Saved entries:
--- START ---

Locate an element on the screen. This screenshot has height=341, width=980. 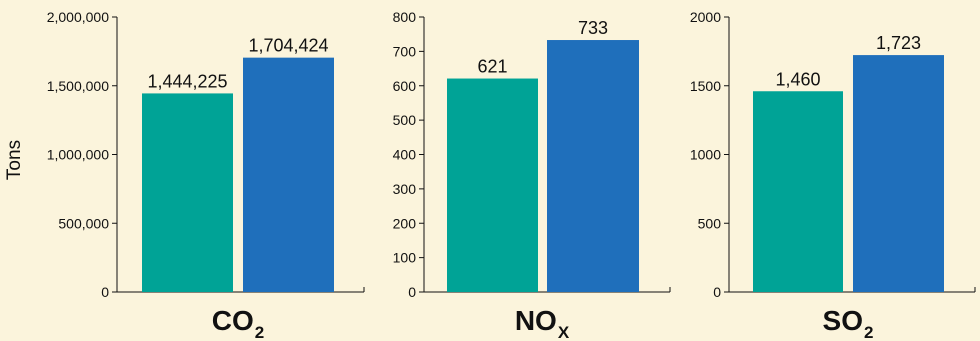
y-tick-label: 2000 is located at coordinates (706, 17).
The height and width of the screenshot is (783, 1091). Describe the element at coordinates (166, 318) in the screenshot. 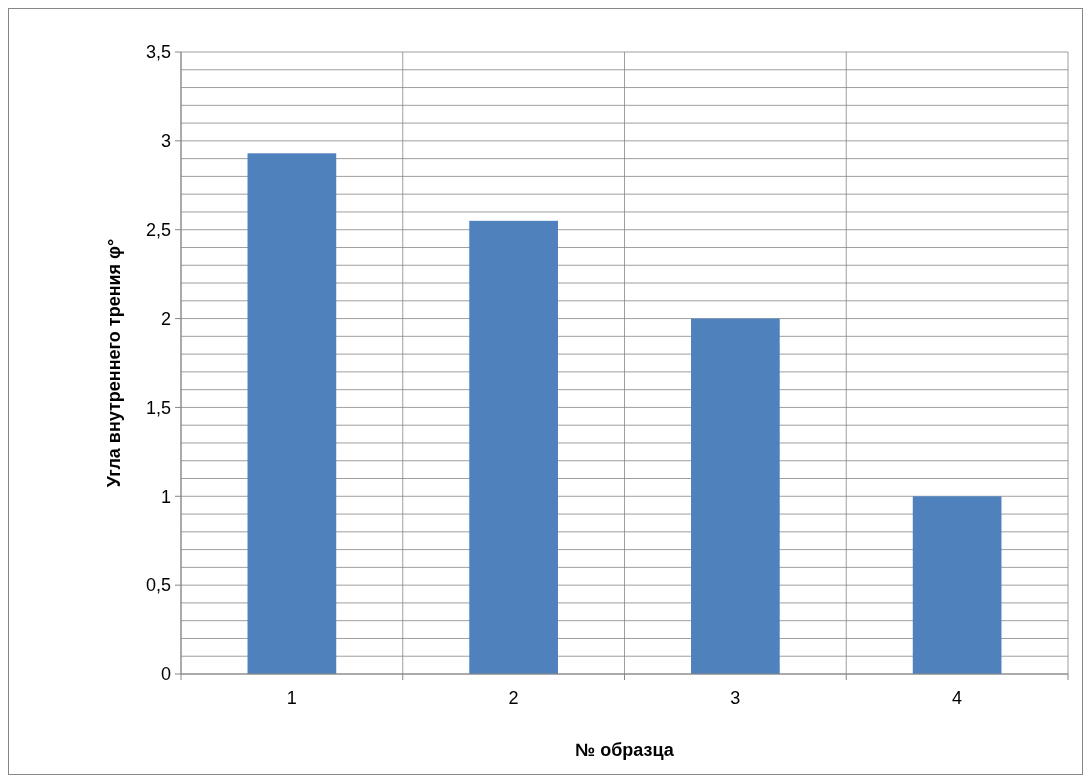

I see `y-tick-label: 2` at that location.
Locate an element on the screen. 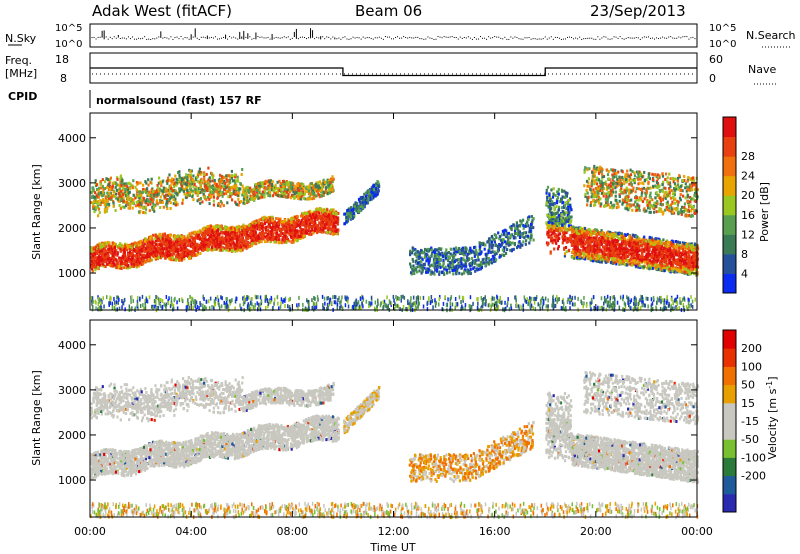 This screenshot has width=800, height=554. nsearch-label: N.Search is located at coordinates (771, 36).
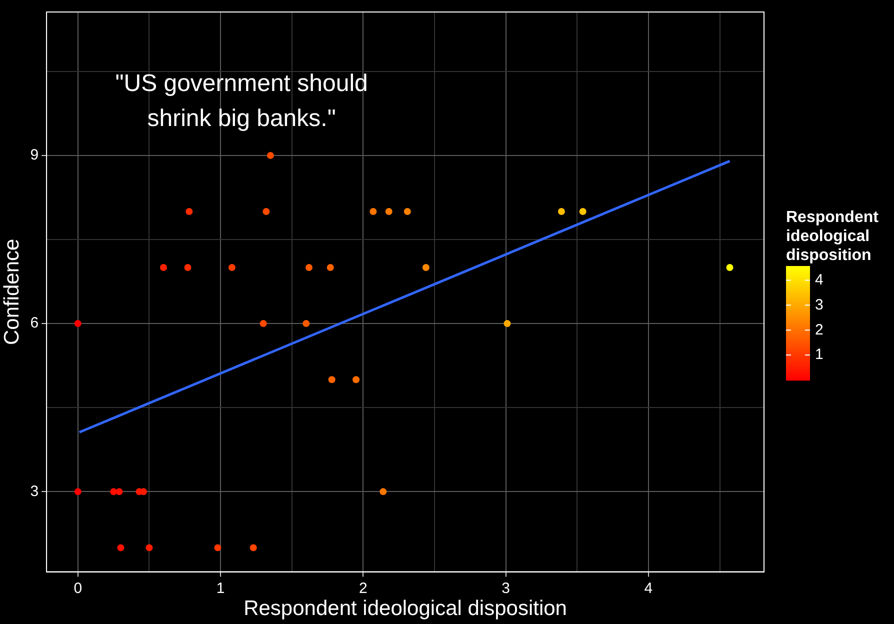 The image size is (894, 624). What do you see at coordinates (506, 588) in the screenshot?
I see `x-tick-label: 3` at bounding box center [506, 588].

--- END ---

*PROBLEM REQUIREMENTS*
Could you reproduce the records from their very start through the line that holds "at that location.", inclusive, leaving the pictures out?

*EXPECTED ANSWER*
Locate an element on the screen. This screenshot has height=341, width=980. 
y-tick-label: 2000 is located at coordinates (706, 17).
The height and width of the screenshot is (783, 1091). Describe the element at coordinates (166, 318) in the screenshot. 

I see `y-tick-label: 2` at that location.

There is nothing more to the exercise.